• Data for this task
*** Begin section ***
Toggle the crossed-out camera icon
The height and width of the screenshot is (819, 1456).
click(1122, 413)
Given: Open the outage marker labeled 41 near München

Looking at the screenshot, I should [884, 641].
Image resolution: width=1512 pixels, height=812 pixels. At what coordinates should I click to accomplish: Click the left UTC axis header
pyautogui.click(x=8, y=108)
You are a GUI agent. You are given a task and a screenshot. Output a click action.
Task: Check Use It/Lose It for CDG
*** End section ***
*** Begin section ***
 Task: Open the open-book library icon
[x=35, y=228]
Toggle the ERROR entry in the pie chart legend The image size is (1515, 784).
*** End section ***
Above are the entries. Output exactly the lines beginning with the line that has "The height and" and ending with the line that has "Task: Check Use It/Lose It for CDG".

• Answer to this exercise
The height and width of the screenshot is (819, 1456).
click(1122, 413)
Given: Open the outage marker labeled 41 near München

Looking at the screenshot, I should [884, 641].
Image resolution: width=1512 pixels, height=812 pixels. At what coordinates should I click to accomplish: Click the left UTC axis header
pyautogui.click(x=8, y=108)
You are a GUI agent. You are given a task and a screenshot. Output a click action.
Task: Check Use It/Lose It for CDG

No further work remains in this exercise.